Potenciar esta idea es responsabilidad de Eva Torres (Edith Frank), Alba Carrillo (Margot Frank), Toni Medina (Hermann van Pels), Sara Saez (Augusta van Pels), Fran Bordonado (Peter van Pels), Salvador Serrano (Fritz Pfeffer), Ana García (Miep Gies) y, por supuesto, el propio Oliva y su hija en la ficción, la jovencísima Irene García, que se enfrenta a su primer gran papel como protagonista de La casa de atrás. «Había participado en el montaje del Aula de Teatro de la universidad -de la que Oliva es director- del año pasado, Habitación 101, y se presentó a nuestro casting como casi todas las chicas de aquel elenco. El tema es que la gente que termina la ESAD tiene unos 21 ó 22 años, y lo que nosotros queríamos era a alguien de 18 ó 19 que pudiera aparentar 15, e Irene encajaba perfectamente en el perfil. Además, nos dio mucha confianza haberla visto en la obra que hizo con la UMU y, bueno, hizo un casting estupendo. A Teatro Silfo le gustó mucho y creíamos que era un fichaje estupendo», apunta Oliva sobre la joven actriz, que se ha integrado a la perfección con el resto del equipo -«Somos como una gran familia: nos conocemos bien entre nosotros y hemos trabajado juntos muchas veces», apunta- y, asegura, está «muy emocionada» con el reto que tiene por delante.

Crónica de un encierro

En cuanto a la estructura de la obra, se divide en dos partes bien definidas: la primera refleja la llegada de los protagonistas a la casa, «la extrañeza de un lugar que va a ser su hogar durante un tiempo indeterminado, pero que en ningún caso pensaban que llegaría a los dos años y medio», apunta Oliva; y la segunda, tras un año y medio de encierro, intenta representar «cómo la desesperanza empieza ya a hacer mella en los inquilinos, cómo el pesimismo empieza a apoderarse de ellos y la idea de que pueden ser encontrados por los nazis comienza a estar muy presente en el ambiente». Con ello, el objetivo de Teatro Silfo -encarnado en la figura de Oliva padre- es que el público pueda ser consciente de lo que era para ellos el día a día.

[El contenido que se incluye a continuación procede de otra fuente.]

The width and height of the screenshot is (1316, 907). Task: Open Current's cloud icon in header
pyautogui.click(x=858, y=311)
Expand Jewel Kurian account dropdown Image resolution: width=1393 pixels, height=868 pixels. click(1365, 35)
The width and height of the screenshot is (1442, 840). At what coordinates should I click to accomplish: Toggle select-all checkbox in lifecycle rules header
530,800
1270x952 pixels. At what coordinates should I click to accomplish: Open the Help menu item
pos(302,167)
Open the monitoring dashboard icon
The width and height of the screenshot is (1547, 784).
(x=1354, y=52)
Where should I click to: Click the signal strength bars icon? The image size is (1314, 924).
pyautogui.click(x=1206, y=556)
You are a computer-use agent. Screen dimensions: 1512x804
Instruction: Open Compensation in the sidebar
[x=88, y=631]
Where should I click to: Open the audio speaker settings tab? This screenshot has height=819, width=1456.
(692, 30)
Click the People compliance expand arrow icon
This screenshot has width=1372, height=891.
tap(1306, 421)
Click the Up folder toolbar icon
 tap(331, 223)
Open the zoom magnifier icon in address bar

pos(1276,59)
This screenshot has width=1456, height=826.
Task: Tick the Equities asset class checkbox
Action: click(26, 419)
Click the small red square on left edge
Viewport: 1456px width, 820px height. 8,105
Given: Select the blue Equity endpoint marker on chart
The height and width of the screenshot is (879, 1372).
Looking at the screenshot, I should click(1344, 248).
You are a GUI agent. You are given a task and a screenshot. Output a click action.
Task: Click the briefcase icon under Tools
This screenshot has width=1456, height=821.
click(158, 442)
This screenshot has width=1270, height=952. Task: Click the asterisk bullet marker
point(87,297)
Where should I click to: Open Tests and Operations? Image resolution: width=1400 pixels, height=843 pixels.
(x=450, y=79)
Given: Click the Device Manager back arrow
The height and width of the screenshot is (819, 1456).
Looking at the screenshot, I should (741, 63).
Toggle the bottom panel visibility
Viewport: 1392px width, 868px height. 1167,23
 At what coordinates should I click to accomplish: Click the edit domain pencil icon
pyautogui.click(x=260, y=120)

«No nos queríamos remontar a antes del encierro ni recrear lo que sucedió después -apunta el director-. Todo el mundo conoce ya la historia de los campos de concentración, todo el mundo ha visto las imágenes del genocidio y, en general, todos sabemos lo que es y supuso el Holocausto. Lo que a nosotros nos interesaba era contar la historia de gente corriente en circunstancias extraordinarias; en este caso, extraordinariamente trágicas. Que el público se diera cuenta de cómo un montón de cosas que para nosotros son algo normal, como puede ser pasear por la calle, coger un autobús o ir al cine, para ellos se había convertido, de la noche a la mañana, en algo impensable. En resumen, reflexionar sobre lo que supone también para nosotros vivir en libertad, en un país y una época sin guerras ni grandes conflictos», explica Oliva, que cuenta con escenografía de Fabrizio Azara, iluminación de Jesús Palazón y música de Marco Valentino.

Y es que, para Oliva es precisamente eso, esa naturaleza tan personal, la que le da al Diario de Ana Frank un plus de emotividad frente a otros testimonios de la barbarie nazi. «Es que no es una historia sobre la guerra, sino una niña hablando de sí misma, de madurar en un espacio en el que no tiene privacidad, en el que no tiene siquiera un sitio para llorar en solitario -señala el director-. Aquello es solo el telón de fondo, un contexto que condiciona a los personajes, pero el foco no está tanto en lo terrible de su realidad como en la conciencia sobre su propio cambio»; una transformación lastrada, entorpecida por el drama de miles de judíos, golpeada por una cruel persecución, pero que, poco a poco, sigue su curso, dando espacio, en medio del caos, al amor.